Work order. In the entries that follow, identify the line containing "The height and width of the screenshot is (551, 1568)." and return it together with all later lines, exactly as they appear.

Records for this task.
···

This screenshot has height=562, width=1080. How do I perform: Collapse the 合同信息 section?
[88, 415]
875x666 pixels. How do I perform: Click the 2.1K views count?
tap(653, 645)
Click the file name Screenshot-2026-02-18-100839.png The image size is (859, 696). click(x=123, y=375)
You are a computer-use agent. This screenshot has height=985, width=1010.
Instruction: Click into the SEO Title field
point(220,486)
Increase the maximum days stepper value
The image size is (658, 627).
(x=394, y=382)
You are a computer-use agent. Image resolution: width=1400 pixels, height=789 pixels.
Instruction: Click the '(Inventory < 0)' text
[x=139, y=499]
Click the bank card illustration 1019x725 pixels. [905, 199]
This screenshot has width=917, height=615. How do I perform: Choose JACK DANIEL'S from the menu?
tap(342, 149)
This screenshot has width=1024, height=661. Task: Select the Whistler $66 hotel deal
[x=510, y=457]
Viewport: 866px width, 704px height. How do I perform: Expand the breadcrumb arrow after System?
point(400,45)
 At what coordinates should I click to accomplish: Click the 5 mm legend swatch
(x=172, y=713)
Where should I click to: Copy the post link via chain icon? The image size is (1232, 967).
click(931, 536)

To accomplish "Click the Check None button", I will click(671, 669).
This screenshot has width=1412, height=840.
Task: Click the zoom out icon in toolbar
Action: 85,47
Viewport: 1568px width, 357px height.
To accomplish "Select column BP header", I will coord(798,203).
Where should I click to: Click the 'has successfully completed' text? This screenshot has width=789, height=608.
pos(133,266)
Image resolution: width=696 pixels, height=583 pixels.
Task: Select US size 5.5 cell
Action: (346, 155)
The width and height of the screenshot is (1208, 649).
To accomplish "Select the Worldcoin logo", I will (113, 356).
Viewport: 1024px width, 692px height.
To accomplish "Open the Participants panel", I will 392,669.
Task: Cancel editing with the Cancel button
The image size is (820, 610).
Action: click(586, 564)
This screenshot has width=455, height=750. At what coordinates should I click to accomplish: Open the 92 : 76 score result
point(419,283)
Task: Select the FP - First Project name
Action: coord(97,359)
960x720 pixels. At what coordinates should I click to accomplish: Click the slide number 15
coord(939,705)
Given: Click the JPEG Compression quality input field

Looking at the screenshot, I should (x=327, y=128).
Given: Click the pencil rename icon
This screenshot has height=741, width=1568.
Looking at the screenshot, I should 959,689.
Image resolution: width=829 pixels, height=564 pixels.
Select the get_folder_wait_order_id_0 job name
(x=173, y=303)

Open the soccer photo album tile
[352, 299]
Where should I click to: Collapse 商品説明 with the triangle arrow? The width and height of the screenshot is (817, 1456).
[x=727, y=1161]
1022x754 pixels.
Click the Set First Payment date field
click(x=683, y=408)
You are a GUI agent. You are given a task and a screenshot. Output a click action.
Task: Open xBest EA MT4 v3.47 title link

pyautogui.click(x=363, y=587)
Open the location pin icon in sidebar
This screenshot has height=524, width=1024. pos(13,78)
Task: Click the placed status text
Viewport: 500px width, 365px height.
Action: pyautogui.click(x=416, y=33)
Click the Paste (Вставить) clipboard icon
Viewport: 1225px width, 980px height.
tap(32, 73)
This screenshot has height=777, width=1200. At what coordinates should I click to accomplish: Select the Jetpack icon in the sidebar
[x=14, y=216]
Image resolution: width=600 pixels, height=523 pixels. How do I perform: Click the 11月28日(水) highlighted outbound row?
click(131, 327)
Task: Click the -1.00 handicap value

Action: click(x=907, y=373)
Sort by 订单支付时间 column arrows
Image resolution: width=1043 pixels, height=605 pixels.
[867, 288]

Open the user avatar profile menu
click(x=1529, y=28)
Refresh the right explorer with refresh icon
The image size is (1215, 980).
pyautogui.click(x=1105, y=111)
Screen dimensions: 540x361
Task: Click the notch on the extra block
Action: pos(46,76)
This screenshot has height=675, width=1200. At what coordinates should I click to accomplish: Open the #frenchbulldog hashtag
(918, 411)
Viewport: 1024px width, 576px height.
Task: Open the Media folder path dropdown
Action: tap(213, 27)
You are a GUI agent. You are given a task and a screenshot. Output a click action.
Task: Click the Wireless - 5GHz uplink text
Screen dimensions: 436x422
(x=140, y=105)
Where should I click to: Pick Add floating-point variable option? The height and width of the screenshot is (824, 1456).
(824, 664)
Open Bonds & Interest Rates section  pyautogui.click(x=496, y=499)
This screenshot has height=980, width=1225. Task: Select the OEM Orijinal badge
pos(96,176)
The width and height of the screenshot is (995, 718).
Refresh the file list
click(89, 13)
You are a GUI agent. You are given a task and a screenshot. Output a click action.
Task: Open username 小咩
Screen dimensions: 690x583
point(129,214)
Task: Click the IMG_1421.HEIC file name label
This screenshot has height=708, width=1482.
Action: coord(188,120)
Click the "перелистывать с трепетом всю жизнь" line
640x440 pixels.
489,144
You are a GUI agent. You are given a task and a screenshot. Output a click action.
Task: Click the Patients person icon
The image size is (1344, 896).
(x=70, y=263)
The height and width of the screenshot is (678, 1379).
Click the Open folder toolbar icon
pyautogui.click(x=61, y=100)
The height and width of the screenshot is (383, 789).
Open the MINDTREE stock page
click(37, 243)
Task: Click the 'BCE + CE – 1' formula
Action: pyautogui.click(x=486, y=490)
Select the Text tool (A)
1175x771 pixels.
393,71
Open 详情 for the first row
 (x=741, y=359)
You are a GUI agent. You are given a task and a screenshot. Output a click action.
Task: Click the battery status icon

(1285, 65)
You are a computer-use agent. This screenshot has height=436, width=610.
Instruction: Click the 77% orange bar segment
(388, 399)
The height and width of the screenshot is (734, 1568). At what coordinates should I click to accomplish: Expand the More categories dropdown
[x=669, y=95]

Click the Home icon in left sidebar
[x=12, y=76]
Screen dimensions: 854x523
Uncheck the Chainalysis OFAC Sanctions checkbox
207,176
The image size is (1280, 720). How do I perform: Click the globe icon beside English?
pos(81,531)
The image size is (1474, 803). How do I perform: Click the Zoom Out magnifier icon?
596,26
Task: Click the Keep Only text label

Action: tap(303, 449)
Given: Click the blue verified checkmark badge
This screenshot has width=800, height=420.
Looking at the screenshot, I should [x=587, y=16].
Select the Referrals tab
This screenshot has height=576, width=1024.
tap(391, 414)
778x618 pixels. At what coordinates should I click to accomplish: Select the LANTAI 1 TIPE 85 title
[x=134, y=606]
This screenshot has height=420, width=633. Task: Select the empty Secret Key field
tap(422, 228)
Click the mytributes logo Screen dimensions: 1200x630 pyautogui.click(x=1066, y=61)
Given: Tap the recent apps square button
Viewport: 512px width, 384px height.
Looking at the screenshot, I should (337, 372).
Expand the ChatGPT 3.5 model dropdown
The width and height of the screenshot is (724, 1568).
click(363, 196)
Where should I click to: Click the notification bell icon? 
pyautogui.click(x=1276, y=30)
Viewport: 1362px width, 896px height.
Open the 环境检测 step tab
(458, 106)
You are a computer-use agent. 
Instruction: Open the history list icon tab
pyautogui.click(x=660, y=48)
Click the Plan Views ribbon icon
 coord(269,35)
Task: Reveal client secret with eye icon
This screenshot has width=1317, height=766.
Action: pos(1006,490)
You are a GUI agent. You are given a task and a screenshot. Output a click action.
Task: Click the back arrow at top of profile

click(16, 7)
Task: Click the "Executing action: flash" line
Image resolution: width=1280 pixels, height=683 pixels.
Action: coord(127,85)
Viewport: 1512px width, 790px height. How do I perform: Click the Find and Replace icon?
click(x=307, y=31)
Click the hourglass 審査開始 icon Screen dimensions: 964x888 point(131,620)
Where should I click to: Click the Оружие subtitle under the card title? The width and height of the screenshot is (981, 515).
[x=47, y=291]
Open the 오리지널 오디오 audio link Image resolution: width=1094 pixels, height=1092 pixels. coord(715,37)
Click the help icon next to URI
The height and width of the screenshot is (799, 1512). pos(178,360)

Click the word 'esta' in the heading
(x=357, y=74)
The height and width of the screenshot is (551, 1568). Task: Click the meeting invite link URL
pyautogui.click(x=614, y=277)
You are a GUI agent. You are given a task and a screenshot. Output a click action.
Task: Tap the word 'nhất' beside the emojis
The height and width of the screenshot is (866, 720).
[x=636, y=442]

···

Output.
The height and width of the screenshot is (551, 1568). Task: Click the meeting invite link URL
pyautogui.click(x=614, y=277)
You are a GUI agent. You are given a task and a screenshot. Output a click action.
Task: Tap the word 'nhất' beside the emojis
The height and width of the screenshot is (866, 720).
[x=636, y=442]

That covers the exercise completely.